Secondly, decimalization literally decimated the opportunity to profit from simple spread trading. Rather than “maintain an orderly market” as a specialist or market maker, it became more profitable to trade anonymously, and offer liquidity only in the direction indicated by a short-term alpha model. Because of these developments, liquidity that had been provided to the market by regulated providers has come to be provided by unregulated ones; the specialists and market makers have been substantially replaced by electronic, anonymous liquidity providers – “high frequency traders.”

Where are we now?

Let’s start by following the money: high frequency trading strategies today profit from two sources: liquidity rebates paid by the markets, and smart intra-day timing of their trades.

Some high frequency strategies – the so-called rebate harvesting algorithms – do much more than simply harvest rebates. Many rely on very short-term alpha predictions to create profitable trading opportunities, and the best of them wring every timing advantage possible from the markets. When the alpha is strong enough, they will cross the spread to take advantage of short term fluctuations. Operators of these strategies will co-locate at the exchanges or ECNs in an attempt to be the first to act on any signal to enter, or pull back from the market.
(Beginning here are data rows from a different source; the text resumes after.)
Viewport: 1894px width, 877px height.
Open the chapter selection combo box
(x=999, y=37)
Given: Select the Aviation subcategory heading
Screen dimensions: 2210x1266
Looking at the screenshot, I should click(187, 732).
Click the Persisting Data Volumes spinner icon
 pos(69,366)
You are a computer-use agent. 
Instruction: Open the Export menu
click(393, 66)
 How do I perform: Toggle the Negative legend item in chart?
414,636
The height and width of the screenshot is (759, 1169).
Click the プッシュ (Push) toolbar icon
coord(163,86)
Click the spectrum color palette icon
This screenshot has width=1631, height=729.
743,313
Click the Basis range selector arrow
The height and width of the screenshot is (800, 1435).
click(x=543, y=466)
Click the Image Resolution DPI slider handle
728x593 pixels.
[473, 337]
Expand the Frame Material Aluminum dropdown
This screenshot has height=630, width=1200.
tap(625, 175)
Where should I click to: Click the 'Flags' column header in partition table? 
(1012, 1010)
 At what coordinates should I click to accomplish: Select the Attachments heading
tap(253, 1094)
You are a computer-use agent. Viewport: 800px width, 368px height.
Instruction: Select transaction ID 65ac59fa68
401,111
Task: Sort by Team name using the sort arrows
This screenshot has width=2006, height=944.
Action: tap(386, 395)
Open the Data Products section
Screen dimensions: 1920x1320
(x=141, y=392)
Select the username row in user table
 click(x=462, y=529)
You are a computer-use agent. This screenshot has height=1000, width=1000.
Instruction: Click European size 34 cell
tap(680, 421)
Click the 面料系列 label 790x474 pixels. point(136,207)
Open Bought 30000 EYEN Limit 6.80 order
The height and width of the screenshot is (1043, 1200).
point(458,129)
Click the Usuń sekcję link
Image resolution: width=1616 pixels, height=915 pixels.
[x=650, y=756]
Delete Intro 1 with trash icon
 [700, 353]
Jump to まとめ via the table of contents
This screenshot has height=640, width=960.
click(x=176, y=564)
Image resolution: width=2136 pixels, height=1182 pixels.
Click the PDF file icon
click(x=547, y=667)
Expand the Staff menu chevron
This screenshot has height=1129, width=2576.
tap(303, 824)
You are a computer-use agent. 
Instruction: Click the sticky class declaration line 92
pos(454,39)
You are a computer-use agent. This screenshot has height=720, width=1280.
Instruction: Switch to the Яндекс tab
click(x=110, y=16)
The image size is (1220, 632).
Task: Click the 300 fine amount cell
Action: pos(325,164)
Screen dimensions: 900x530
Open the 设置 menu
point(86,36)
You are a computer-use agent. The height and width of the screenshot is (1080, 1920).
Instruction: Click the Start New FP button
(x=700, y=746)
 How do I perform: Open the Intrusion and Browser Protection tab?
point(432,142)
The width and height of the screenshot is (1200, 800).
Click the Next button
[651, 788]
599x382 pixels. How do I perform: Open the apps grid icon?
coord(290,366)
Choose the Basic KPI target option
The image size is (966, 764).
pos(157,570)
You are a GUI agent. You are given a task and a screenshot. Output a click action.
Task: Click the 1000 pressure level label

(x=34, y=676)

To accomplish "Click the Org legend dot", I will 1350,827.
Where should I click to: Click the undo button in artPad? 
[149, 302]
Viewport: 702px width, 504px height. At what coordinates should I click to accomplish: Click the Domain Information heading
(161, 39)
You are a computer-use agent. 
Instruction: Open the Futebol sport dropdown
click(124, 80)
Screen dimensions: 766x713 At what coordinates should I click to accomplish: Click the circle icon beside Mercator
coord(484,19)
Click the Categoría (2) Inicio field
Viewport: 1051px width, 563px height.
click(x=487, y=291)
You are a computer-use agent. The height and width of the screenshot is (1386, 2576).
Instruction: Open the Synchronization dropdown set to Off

The extreme measures they deploy to time their orders results in adverse selection losses for the institutional orders on the other side: the institutions trade more slowly when they should have traded quickly, and they trade too quickly when they should have held back.

Other high frequency trading approaches – a class of stat-arb strategies sometimes called information arbitrage – look over longer timeframes in an attempt to detect asymmetries in trading interests, and then profit by trading before institutions have a chance to finish their orders. These intra-day timing tactics have been called “front running” or “penny jumping”; they directly generate market impact losses for institutions.

Interestingly enough, the evidence shows that institutional trading costs, taken in total, have remained remarkably constant during the transition to high frequency trading. The implicit components of transaction cost – adverse selection losses, and direct market impact losses – have indeed been driven up, but the commission component has decreased in measure.